China has a serious income distribution problem. In January, China’s National Bureau of Statistics announced that China’s Gini Coefficient (a common measure of income distribution, in which 0 is completely equal, and 1 means all income belongs to one person) for 2012 was 0.474, exceeding the UN’s warning figure of 0.4, above which social unrest is considered a danger. This may be a conservative estimate: as Bloomberg reported, a survey by the Survey and Research Center for China Household Finance (set up by the Finance Research Institute of the People’s Bank of China and Southwestern University of Finance and Economics) put the number in 2010 as 0.61. In comparison, the United States’ Gini Coefficient for 2011 is estimated to be 0.477.
There are a number of factors that cause and exacerbate the income gap. Land grabs by local governments, who purchase land from farmers for pennies and resell the land at a massive profit to developers, are a key facet of China’s income gap. Farmers are left without a source of income, no assets, and are unable to receive social benefits as they are not registered as urban residents. According to the Wall Street Journal, a 2011 survey by Landesa found that farmers receive on average just 2 percent of their land’s market value, and the Chinese Academy of Social Science believes that there are currently 40 to 50 million landless farmers. Rural pensions are also lacking: according to Caixin, as of 2010, just 34.5 percent of the rural population was covered by state-sponsored pension schemes, and received an average 12,000 yuan a year, compared to 87 percent of urban residents who received 33,000 yuan a year. The hukou system separates residents into urban and rural, and restricts access for rural Chinese to education, medical and welfare benefits.
In response, China’s State Council issued a 35-point reform plan early this month that will focus on increasing income and narrowing the income gap. More specifically, Xinhua reports that the plan calls for such measures as: increasing the percentage of profits that State-Owned Enterprises (SOEs) give to the government and putting that money into social security coffers; limiting government spending on receptions, overseas tours, etc.; instituting consumption taxes on high-end entertainment; and making banks’ interest rates more market-oriented. There are also quite a few points on improving the rural poor situation, including assisting rural migrant workers register as urban residents; guaranteeing proceeds from land sales for farmers; resettling 2.4 million rural poor residents by 2015; and expanding expenditures on social security and employment promotion by 2 percentage points by 2015. The plan hopes to reduce the number of people living below the poverty line (2,300 yuan per capita annual net income) by 80 million by 2015.

- DATA RECORDS -
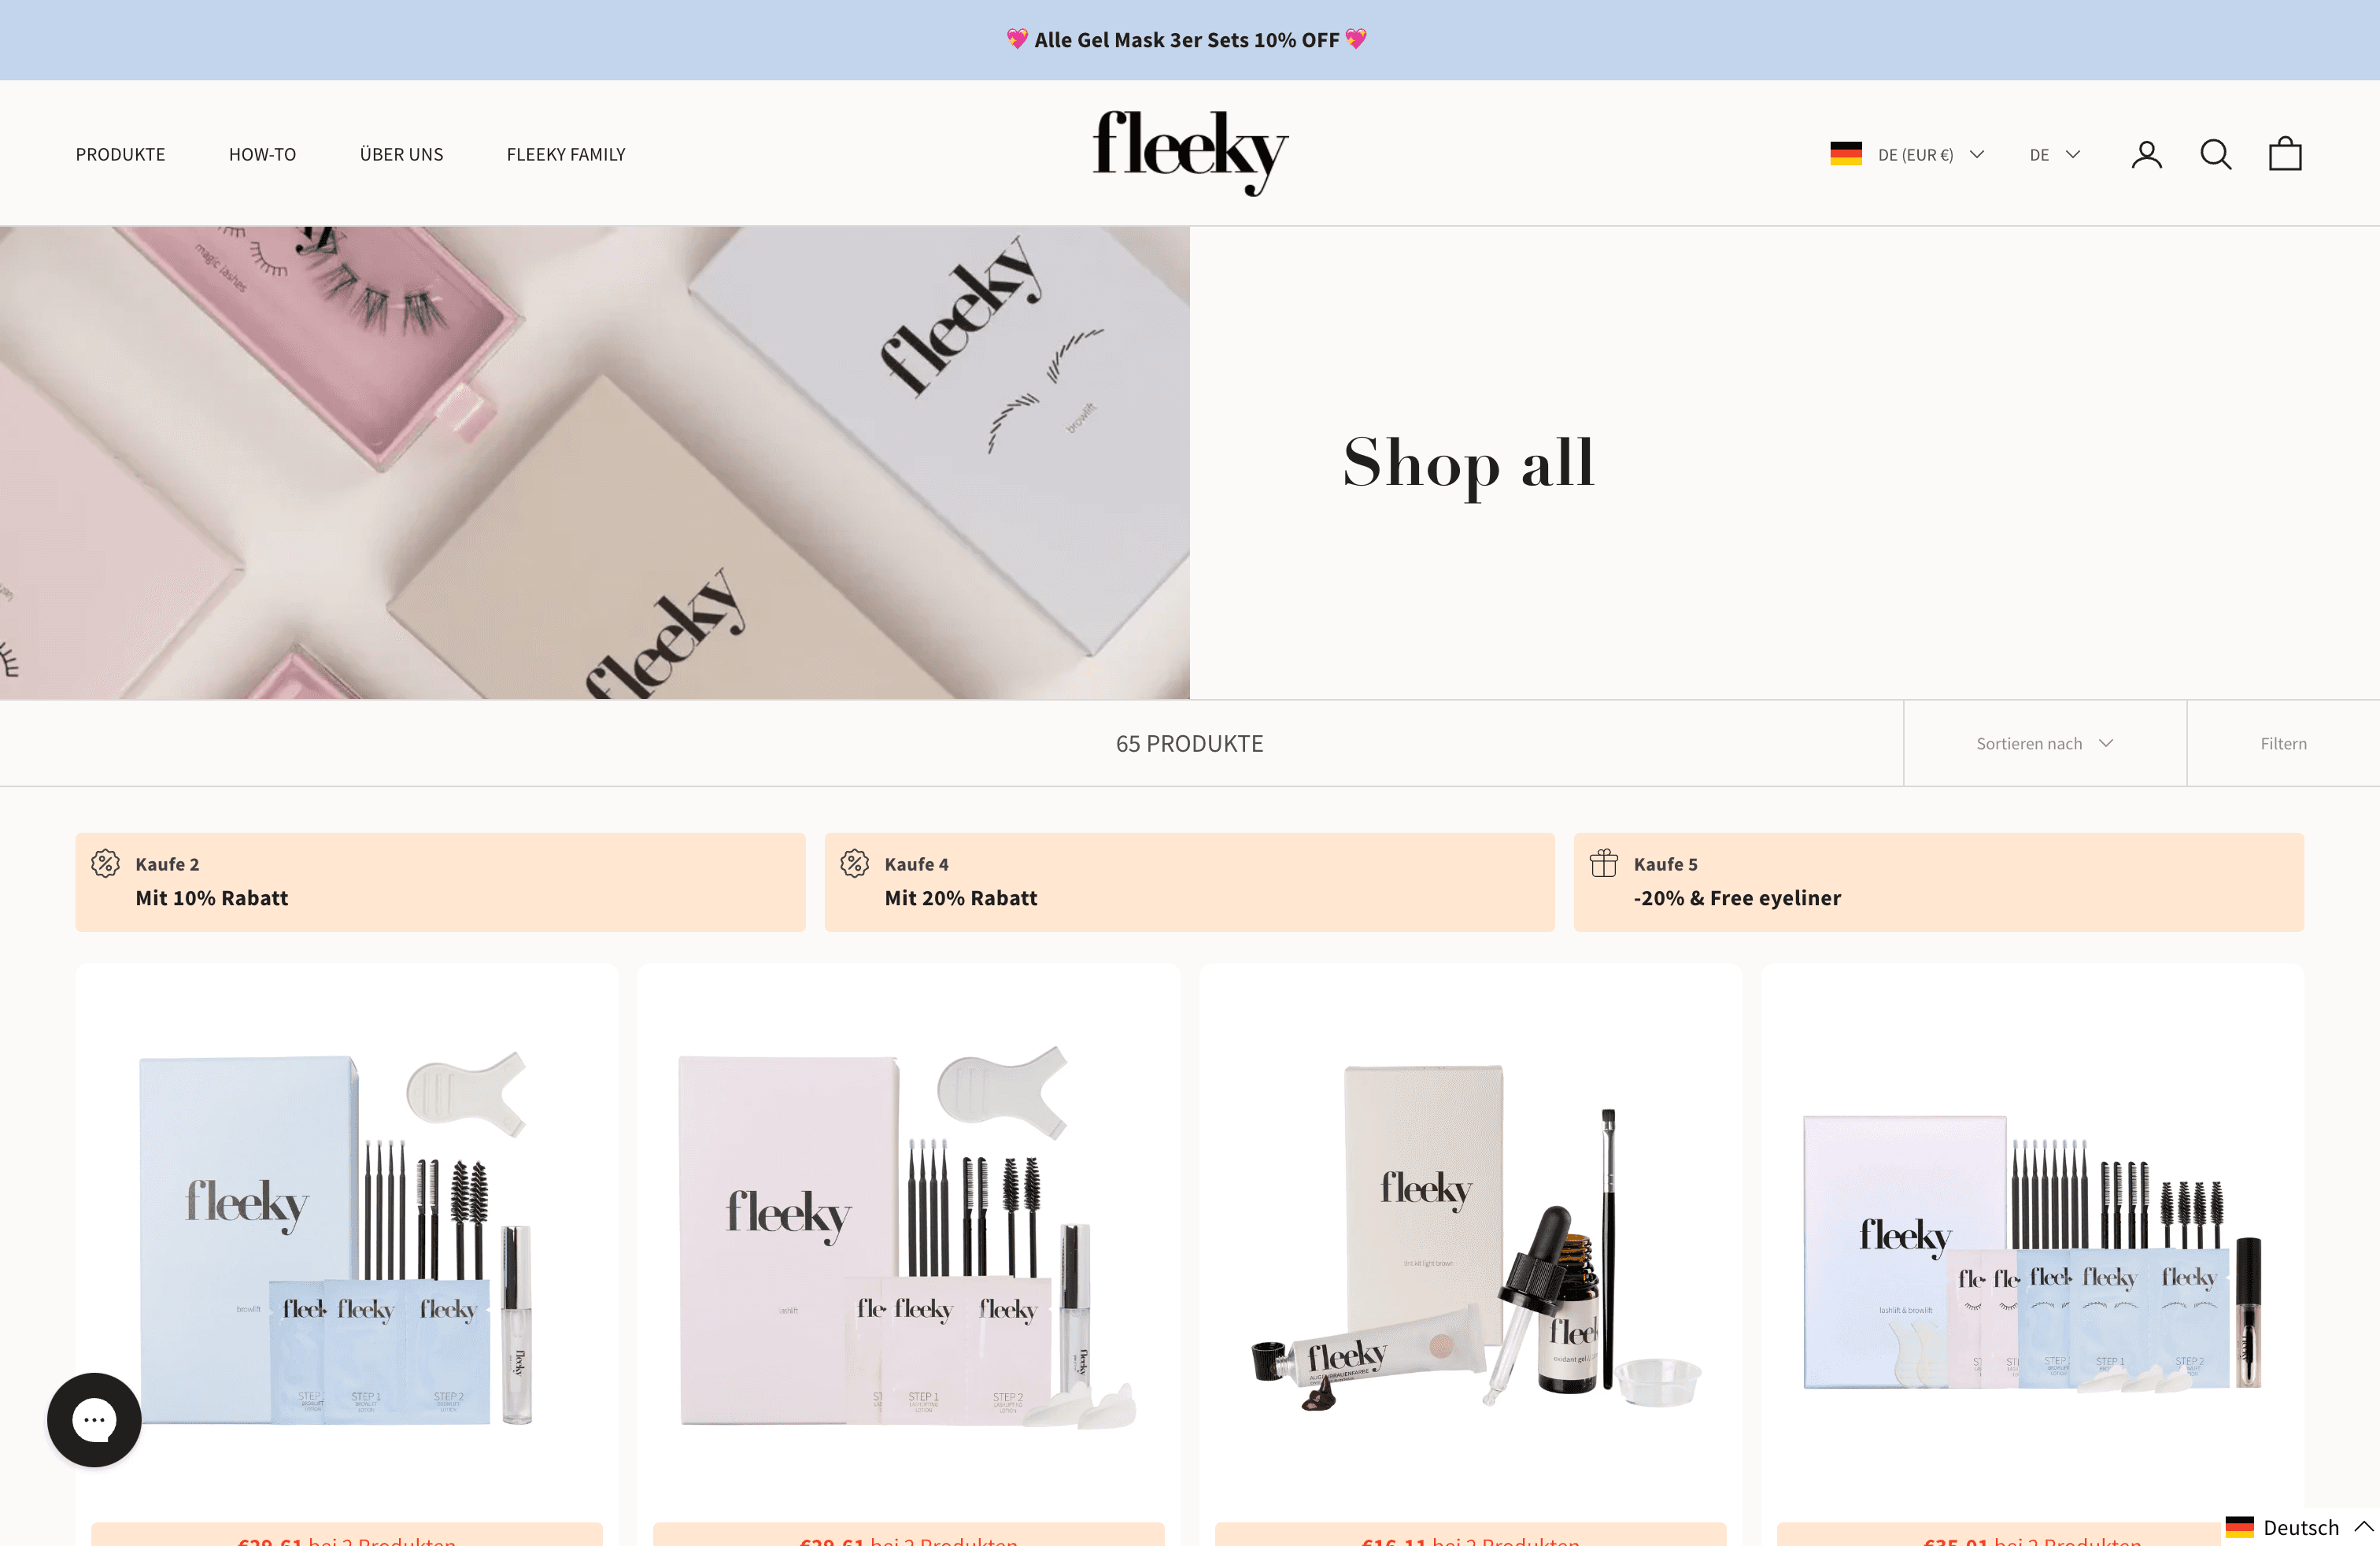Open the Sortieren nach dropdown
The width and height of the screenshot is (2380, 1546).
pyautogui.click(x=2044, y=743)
* * *
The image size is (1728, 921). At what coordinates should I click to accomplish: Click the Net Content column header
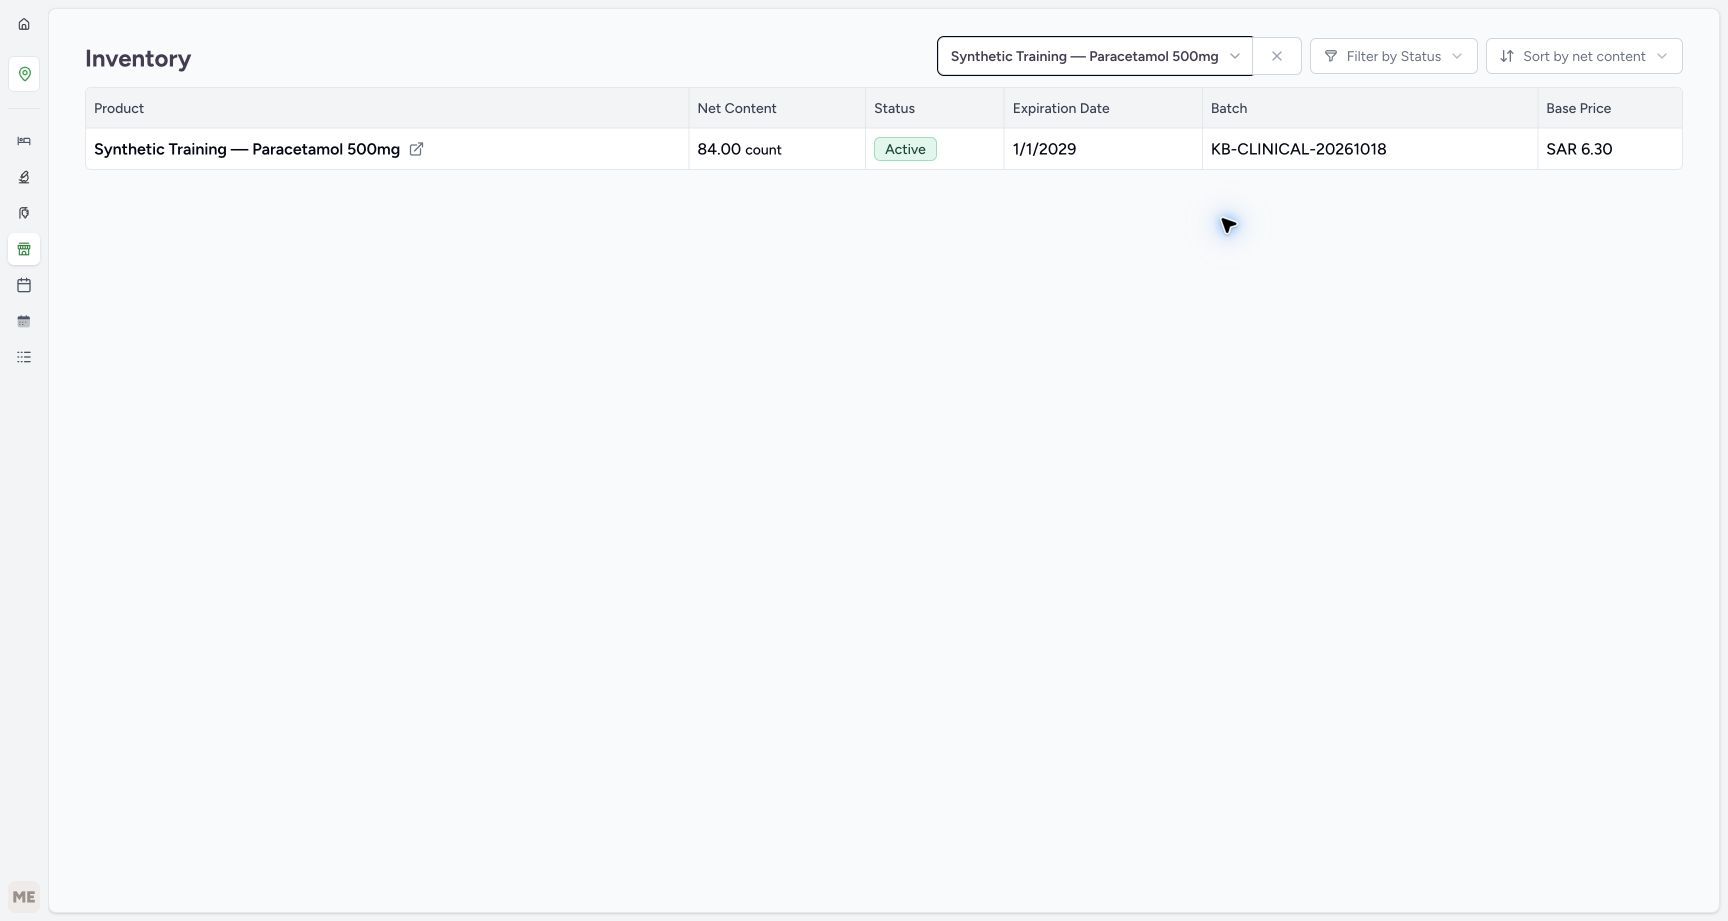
---
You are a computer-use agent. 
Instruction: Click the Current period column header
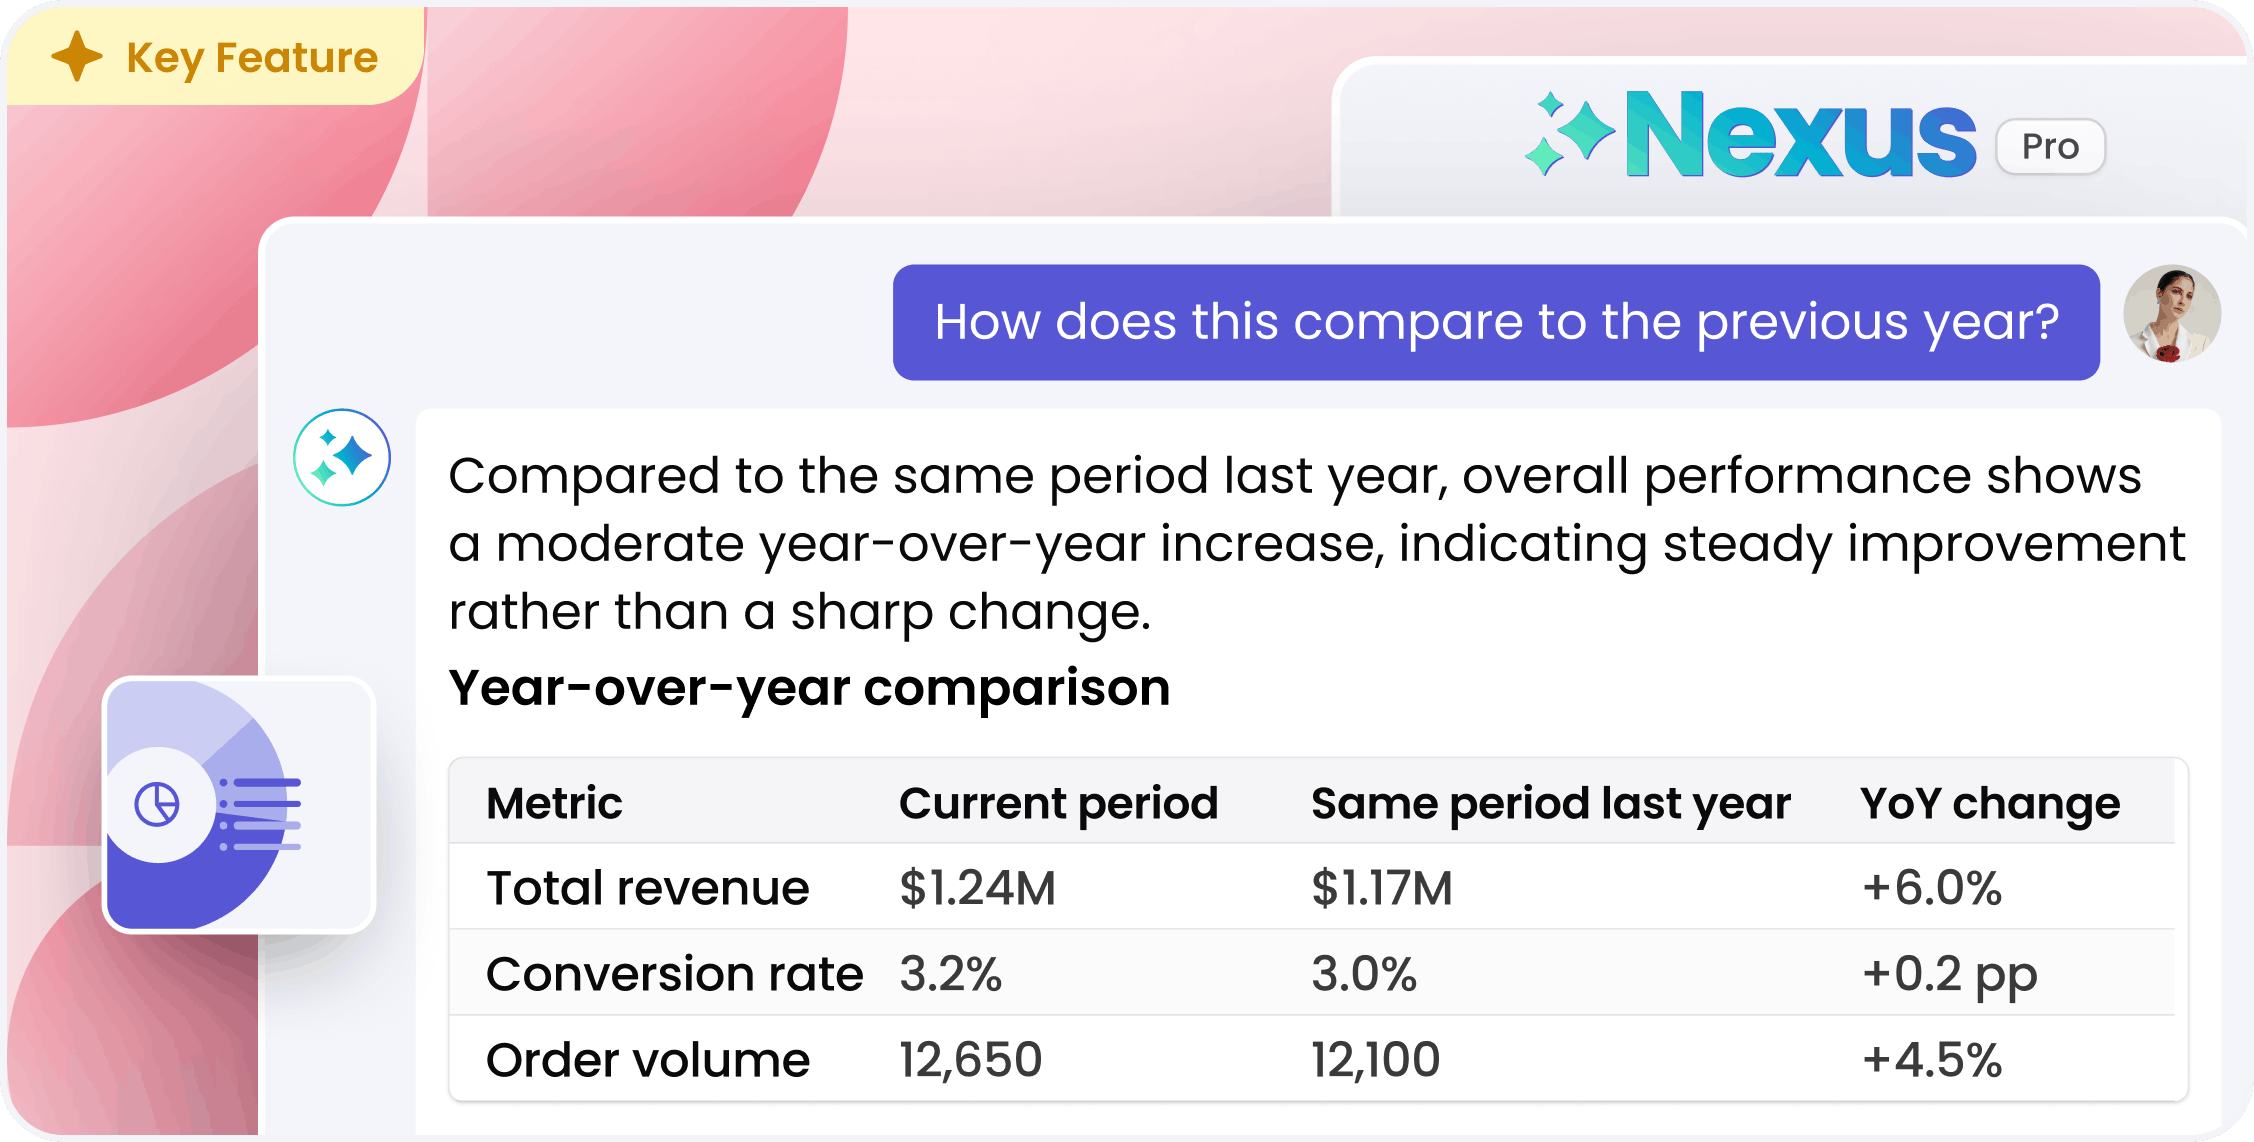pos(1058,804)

- WHAT YOU WILL DO -
A. Reproduce the passage on China's income gap word for word, starting at "China has a" and ending at "to be 0.477.".
B. Translate this sentence from the passage on China's income gap into Spanish: "The hukou system separates residents into urban and rural, and restricts access for rural Chinese to education, medical and welfare benefits."
C. Go on with the passage on China's income gap, beginning right after its final sentence.
The records come from a separate source.

- ACTIVITY ANSWERS -
A.
China has a serious income distribution problem. In January, China’s National Bureau of Statistics announced that China’s Gini Coefficient (a common measure of income distribution, in which 0 is completely equal, and 1 means all income belongs to one person) for 2012 was 0.474, exceeding the UN’s warning figure of 0.4, above which social unrest is considered a danger. This may be a conservative estimate: as Bloomberg reported, a survey by the Survey and Research Center for China Household Finance (set up by the Finance Research Institute of the People’s Bank of China and Southwestern University of Finance and Economics) put the number in 2010 as 0.61. In comparison, the United States’ Gini Coefficient for 2011 is estimated to be 0.477.

B. El sistema hukou separa a los residentes en urbanos y rurales, y restringe el acceso de la población rural china a la educación y a las prestaciones médicas y de bienestar social.

C.
As well-known scholar Barry Naughton comments in an article on Chinafile, “[the program] is not a mere wish list of unrealistic but well-intentioned measures designed to reduce inequality….the program is a remarkably thorough acknowledgement that improvement in China’s income distribution will require deep structural changes in the economy.”
Indeed, the plan, in development for several years, is quite ambitious. It is the specific points–such as garnishing more profits from SOEs and spending more on social services–that have a better chance of success, though at first they may face considerable political pushback. It will be interesting to see how far these reforms go, considering that the new Politburo Standing Committee is dominated by the Jiang faction, with 6 of the 7 protégés of the former president, according to Brookings Institution scholar Cheng Li. Of those 6, 4 are princelings, or sons of Chinese Communist Party revolutionary heroes. In general, Jiang’s faction- sometimes referred to as the Shanghai gang- and the princelings promote the interests of the middle class, entrepreneurs, and the coast, as opposed to the populists, who tend to promote the interests of the common people.
There are other reforms in the pipeline, as well. Last November the State Council backed policy changes that aim to strengthen the property rights of farmers, including such measures as identifying and registering land, and issuing land ownership certificates to farmers. This policy was pushed through by outgoing populist premier Wen Jiabao. Affordable housing has also been a hot issue: in 2012, the central government allocated 37.1 billion dollars (233.26 billion yuan) for subsidized housing projects, up almost 40% from the previous year.
Of all the problems that China faces in the next 25 years, the income gap–and all of the associated issues–is perhaps the most dangerous for the Communist Party and future social stability. For example, in its 2013 Social Development Blue Book, the Chinese Academy of Social Sciences notes that there have been 100,000 “mass incidents” (large protests) every year for several years, and that half of these protests are related to land grabs.
It has become a commonly-held belief among China watchers that the CCP has remained in power through a Faustian bargain with its people–it retains power as long as it maintains economic growth. With so many left behind, there is a growing contingent who are left out of this deal, and they are become increasingly vocal. Despite the elitist bent of the new Standing Committee, one hopes that they have the foresight to continue to focus on this critical issue, and develop effective solutions to it.